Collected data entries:
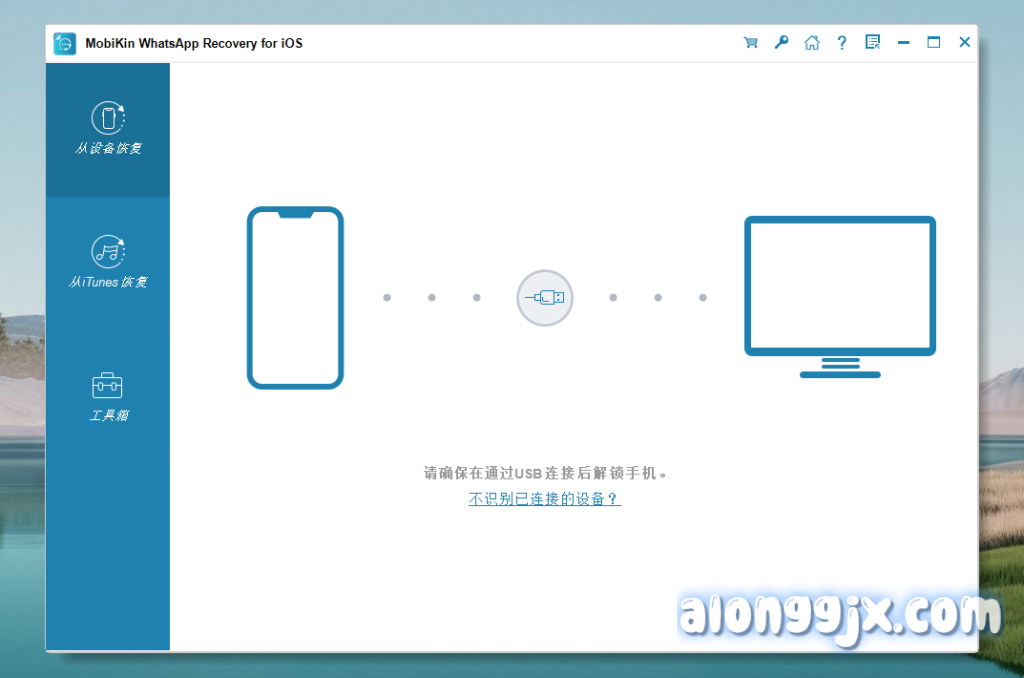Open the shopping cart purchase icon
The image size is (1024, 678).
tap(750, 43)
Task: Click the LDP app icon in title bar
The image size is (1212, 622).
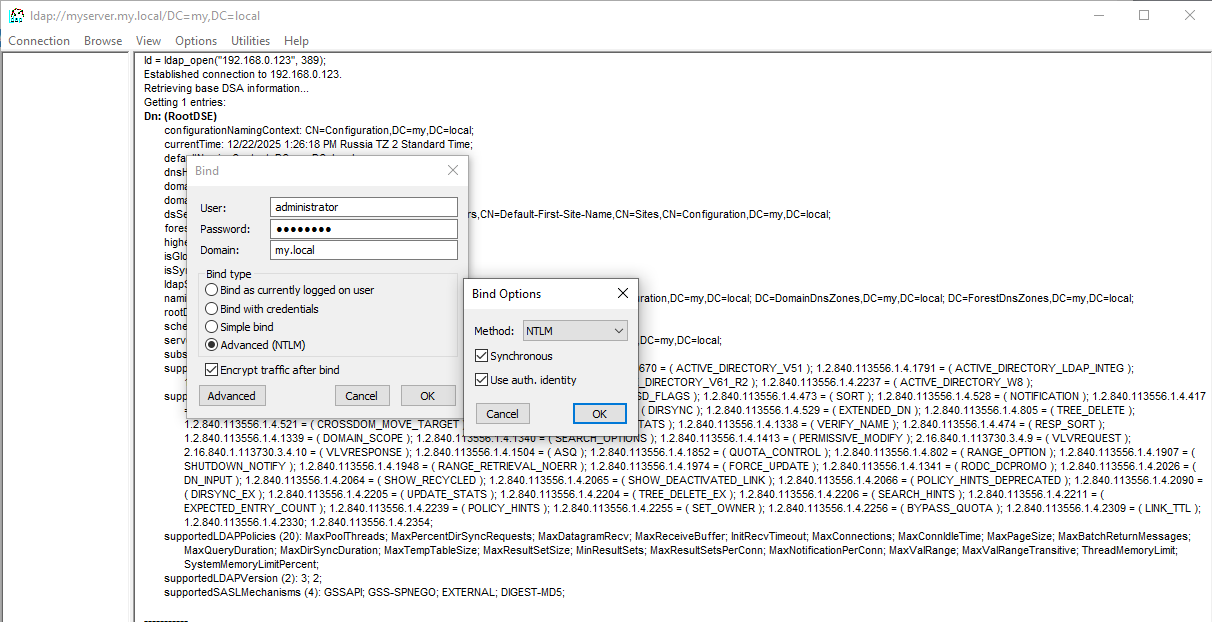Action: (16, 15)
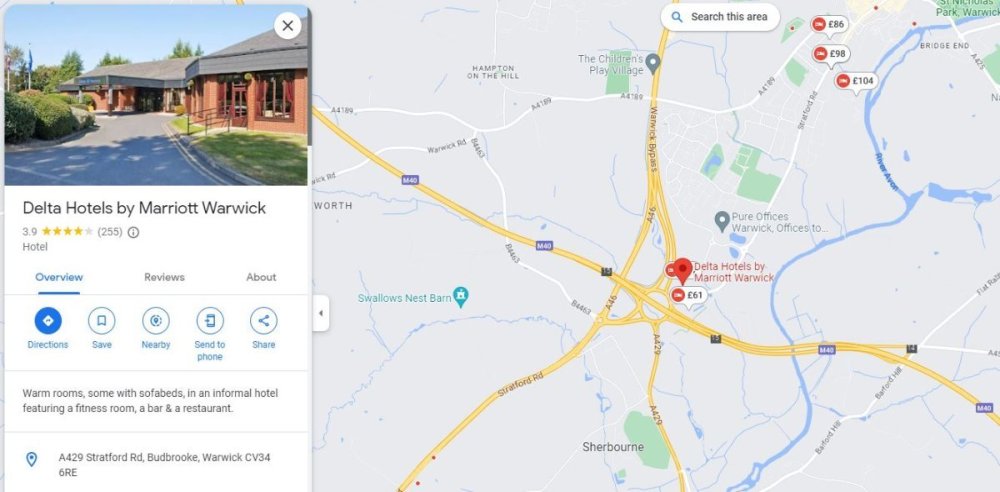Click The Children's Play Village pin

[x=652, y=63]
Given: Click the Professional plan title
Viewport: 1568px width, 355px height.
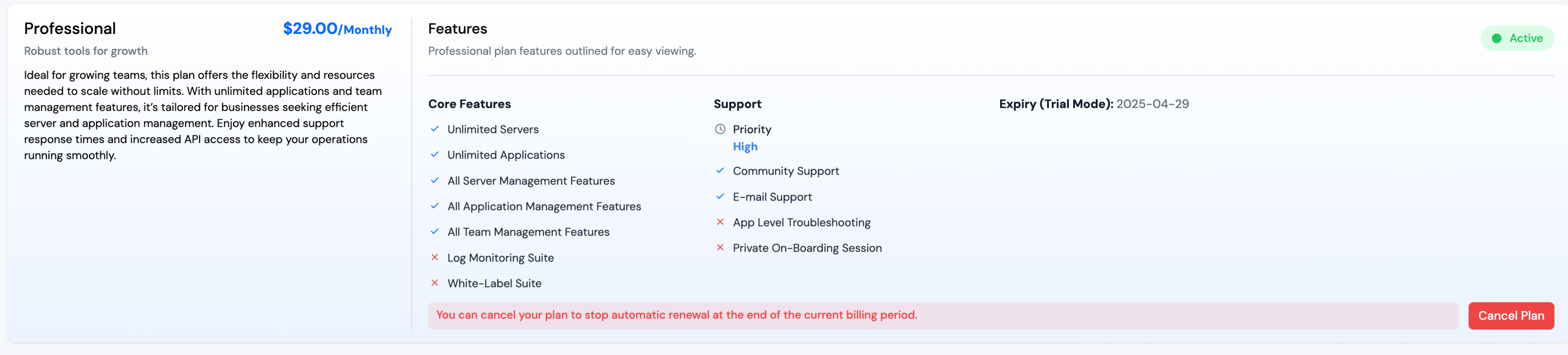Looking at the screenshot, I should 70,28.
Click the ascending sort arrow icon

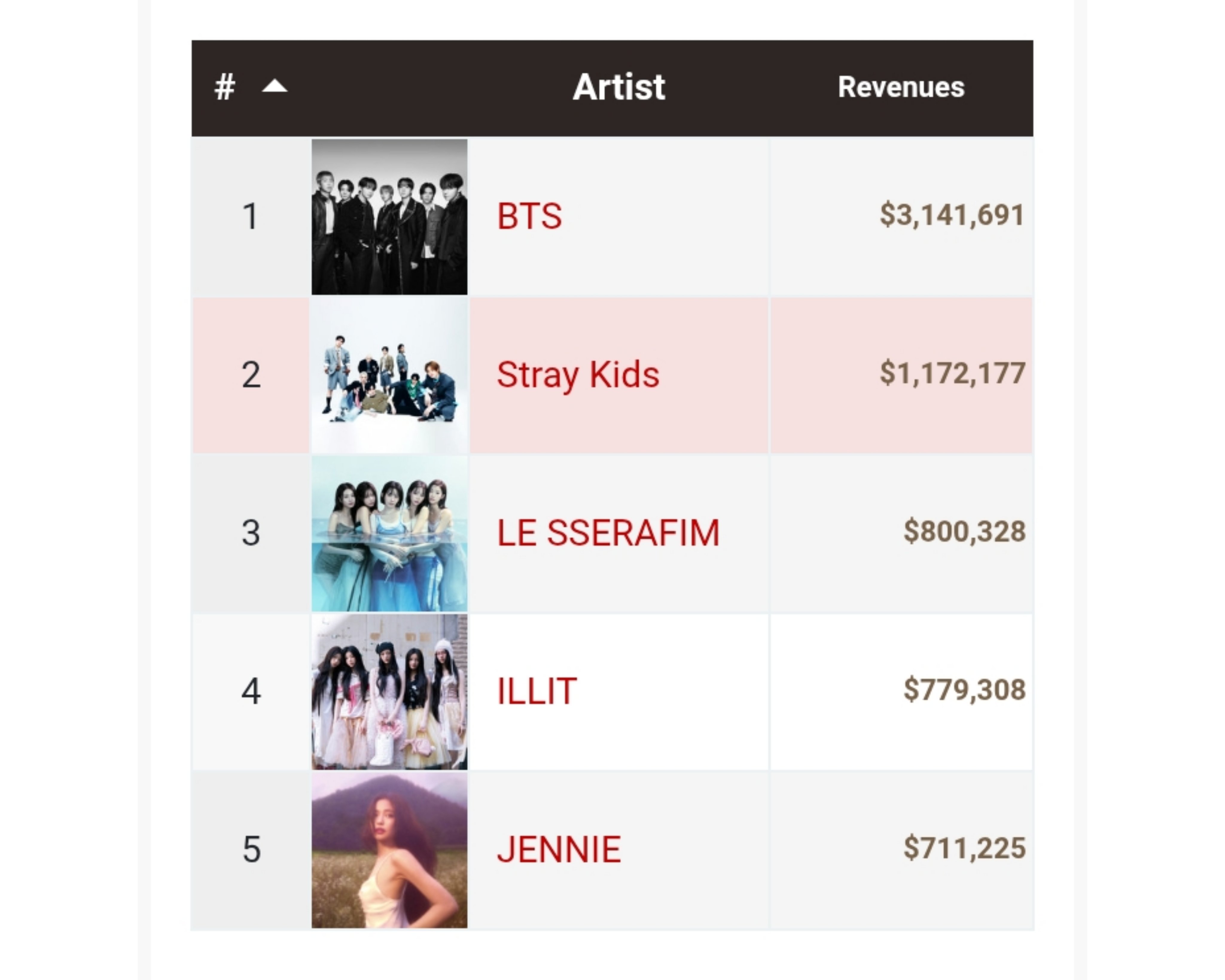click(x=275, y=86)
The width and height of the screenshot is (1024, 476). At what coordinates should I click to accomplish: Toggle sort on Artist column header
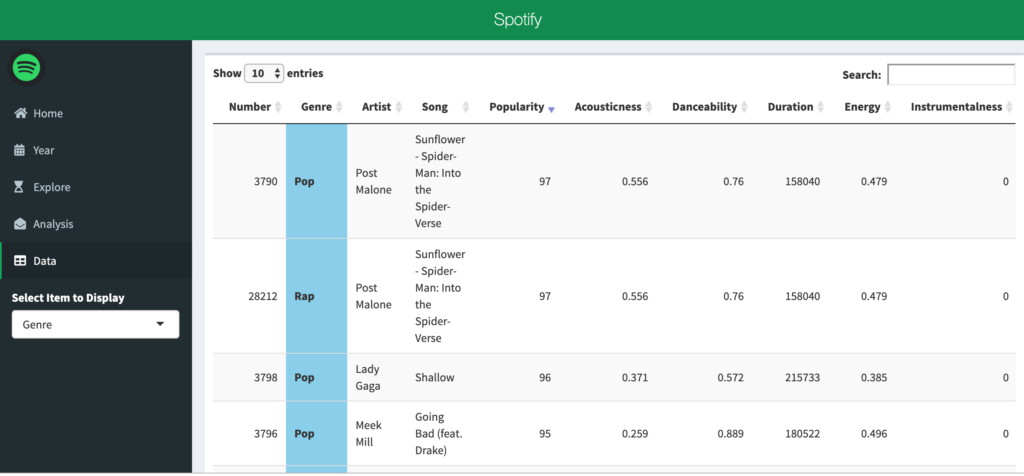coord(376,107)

...

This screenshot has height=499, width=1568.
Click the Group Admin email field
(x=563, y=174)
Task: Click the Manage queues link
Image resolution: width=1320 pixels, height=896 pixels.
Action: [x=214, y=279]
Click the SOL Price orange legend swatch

**Try it**.
Count of lines holding the string "title": please work it out for the entries above and give the number alone.

**Output below**.
2